10      Nach Art. 113 der Verfahrensordnung des Gerichts kann das Gericht jederzeit nach Anhörung der Parteien feststellen, dass die Klage gegenstandslos geworden und die Hauptsache erledigt ist.

11      Im vorliegenden Fall ist die Klage unstreitig gegenstandslos geworden. Folglich ist die Hauptsache erledigt.

12      Nach Art. 87 § 6 der Verfahrensordnung entscheidet das Gericht, wenn es die Hauptsache für erledigt erklärt, über die Kosten nach freiem Ermessen.

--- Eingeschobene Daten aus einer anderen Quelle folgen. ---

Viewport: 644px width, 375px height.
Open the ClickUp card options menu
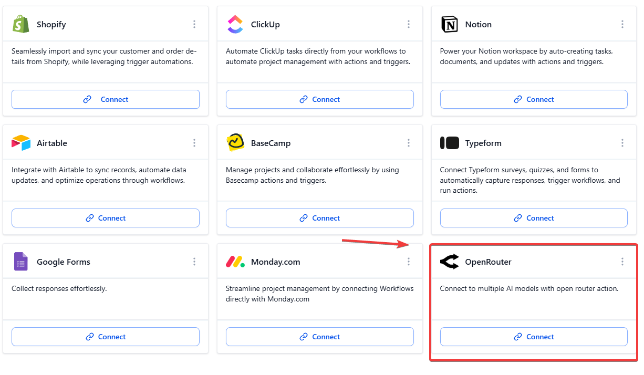pos(409,24)
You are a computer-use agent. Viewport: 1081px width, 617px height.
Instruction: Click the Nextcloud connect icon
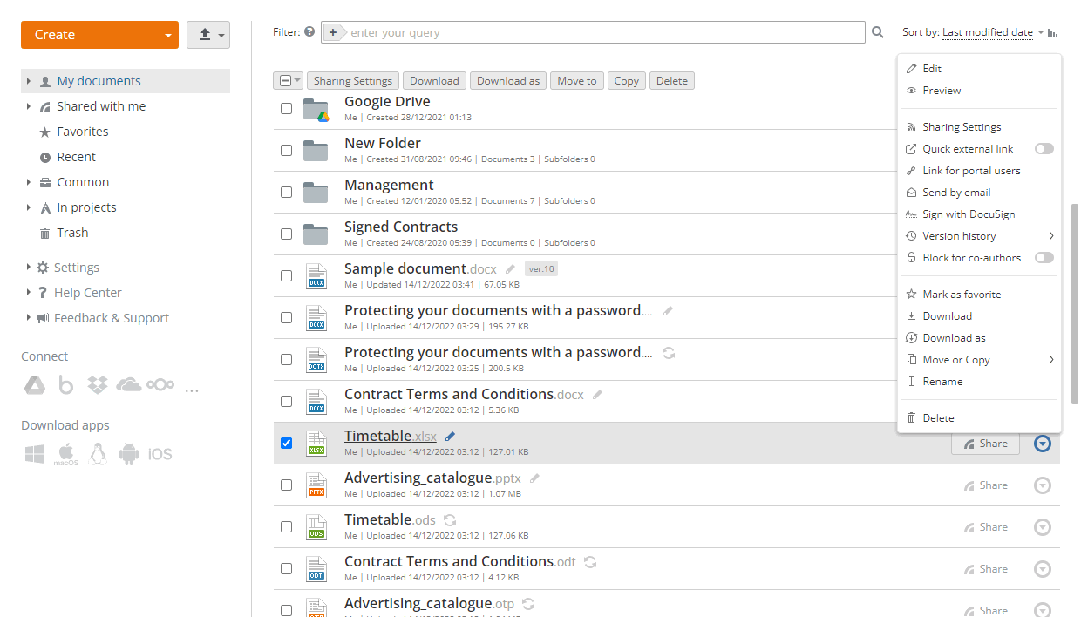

13      Im vorliegenden Fall ist festzustellen, dass die Klägerin zur Wahrung ihrer Rechte an der in Rede stehenden Marke keine andere Wahl hatte, als gegen die angefochtene Entscheidung, die die Beschwerdekammer in der Folge widerrufen hat, Klage zu erheben. Im Übrigen konnten die Rücknahme des Antrags auf Erklärung des Verfalls dieser Marke und der Abschluss des Vergleichs zwischen der Klägerin und Tirol Milch nichts an der Tatsache ändern, dass die angefochtene Entscheidung wirksam geworden wäre, wenn sie nicht widerrufen worden wäre. Infolgedessen sind nach Ansicht des Gerichts dem HABM die gesamten Kosten aufzuerlegen.

Aus diesen Gründen hat

DAS GERICHT (Zweite Kammer)

beschlossen:

1.      Der Rechtsstreit ist in der Hauptsache erledigt.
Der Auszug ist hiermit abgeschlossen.